▶ _What the task requires_: Write out, word for word, the part of the listing below that opens with the line containing "[Ingrid Shirt, Indian" and closes with the line containing "Shardae Shannon (31, 1658)", keeping both of those lines and adding no others.

------------------------------

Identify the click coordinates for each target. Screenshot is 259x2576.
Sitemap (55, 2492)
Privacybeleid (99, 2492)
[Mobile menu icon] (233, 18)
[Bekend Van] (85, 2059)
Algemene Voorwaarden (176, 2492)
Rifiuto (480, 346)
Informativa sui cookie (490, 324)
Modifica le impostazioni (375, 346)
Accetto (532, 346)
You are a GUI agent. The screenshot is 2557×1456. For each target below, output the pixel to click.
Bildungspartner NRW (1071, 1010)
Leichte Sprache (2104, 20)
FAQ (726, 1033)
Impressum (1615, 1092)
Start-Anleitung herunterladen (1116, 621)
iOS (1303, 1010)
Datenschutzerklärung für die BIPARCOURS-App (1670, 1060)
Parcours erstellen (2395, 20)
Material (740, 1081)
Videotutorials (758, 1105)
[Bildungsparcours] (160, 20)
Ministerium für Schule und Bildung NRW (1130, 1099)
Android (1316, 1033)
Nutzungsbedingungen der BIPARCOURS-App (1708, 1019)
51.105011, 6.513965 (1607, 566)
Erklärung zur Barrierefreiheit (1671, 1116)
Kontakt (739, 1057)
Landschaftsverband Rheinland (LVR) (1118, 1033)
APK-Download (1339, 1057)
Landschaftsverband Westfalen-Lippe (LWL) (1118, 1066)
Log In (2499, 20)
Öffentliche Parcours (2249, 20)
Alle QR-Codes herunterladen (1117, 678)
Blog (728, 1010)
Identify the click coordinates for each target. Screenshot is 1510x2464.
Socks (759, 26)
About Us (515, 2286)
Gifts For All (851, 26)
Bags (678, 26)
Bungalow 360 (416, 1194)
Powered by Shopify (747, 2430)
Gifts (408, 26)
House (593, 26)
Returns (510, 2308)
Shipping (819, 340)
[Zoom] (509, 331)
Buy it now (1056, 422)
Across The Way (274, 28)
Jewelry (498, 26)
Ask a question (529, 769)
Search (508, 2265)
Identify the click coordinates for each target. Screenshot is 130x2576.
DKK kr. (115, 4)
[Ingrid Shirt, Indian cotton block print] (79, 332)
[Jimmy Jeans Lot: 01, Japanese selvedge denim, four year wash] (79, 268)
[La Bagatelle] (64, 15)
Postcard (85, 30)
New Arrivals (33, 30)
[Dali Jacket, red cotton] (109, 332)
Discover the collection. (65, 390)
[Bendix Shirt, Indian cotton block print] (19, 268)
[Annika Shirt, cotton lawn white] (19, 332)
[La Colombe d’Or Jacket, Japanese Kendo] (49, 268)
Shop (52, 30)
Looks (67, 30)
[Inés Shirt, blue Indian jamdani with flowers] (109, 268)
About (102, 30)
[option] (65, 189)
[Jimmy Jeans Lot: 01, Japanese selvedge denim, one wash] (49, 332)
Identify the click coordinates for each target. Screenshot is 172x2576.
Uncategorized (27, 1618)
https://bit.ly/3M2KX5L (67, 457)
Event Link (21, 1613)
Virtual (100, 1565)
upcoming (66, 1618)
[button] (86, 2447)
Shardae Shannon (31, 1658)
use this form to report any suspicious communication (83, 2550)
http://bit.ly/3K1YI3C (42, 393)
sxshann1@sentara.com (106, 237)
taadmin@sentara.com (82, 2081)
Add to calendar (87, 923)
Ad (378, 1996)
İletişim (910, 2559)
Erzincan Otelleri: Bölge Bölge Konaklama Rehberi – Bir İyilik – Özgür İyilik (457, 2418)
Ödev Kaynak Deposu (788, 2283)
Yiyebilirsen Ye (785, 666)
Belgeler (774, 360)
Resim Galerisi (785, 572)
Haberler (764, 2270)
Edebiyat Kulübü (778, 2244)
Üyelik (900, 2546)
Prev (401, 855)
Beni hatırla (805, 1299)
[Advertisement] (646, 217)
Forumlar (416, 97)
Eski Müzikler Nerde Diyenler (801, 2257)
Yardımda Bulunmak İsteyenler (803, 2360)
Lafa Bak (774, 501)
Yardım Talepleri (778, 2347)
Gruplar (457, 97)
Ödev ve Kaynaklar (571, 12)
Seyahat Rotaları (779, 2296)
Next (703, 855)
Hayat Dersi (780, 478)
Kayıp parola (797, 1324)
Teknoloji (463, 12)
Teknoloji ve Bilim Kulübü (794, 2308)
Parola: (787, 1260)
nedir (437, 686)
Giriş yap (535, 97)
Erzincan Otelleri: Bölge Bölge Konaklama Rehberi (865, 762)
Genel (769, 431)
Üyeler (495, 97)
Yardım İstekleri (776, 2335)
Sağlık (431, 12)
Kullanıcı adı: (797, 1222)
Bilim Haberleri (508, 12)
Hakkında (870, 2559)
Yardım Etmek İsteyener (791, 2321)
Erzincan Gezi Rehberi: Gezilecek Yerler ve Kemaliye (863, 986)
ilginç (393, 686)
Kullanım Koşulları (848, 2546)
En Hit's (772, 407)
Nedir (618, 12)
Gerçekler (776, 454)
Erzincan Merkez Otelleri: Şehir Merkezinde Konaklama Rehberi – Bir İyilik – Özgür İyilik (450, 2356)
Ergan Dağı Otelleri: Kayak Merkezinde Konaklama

------------------------------

▶ _Result of the exercise_:
[Ingrid Shirt, Indian cotton block print] (79, 332)
[Jimmy Jeans Lot: 01, Japanese selvedge denim, four year wash] (79, 268)
[La Bagatelle] (64, 15)
Postcard (85, 30)
New Arrivals (33, 30)
[Dali Jacket, red cotton] (109, 332)
Discover the collection. (65, 390)
[Bendix Shirt, Indian cotton block print] (19, 268)
[Annika Shirt, cotton lawn white] (19, 332)
[La Colombe d’Or Jacket, Japanese Kendo] (49, 268)
Shop (52, 30)
Looks (67, 30)
[Inés Shirt, blue Indian jamdani with flowers] (109, 268)
About (102, 30)
[option] (65, 189)
[Jimmy Jeans Lot: 01, Japanese selvedge denim, one wash] (49, 332)
Identify the click coordinates for each target. Screenshot is 172x2576.
Uncategorized (27, 1618)
https://bit.ly/3M2KX5L (67, 457)
Event Link (21, 1613)
Virtual (100, 1565)
upcoming (66, 1618)
[button] (86, 2447)
Shardae Shannon (31, 1658)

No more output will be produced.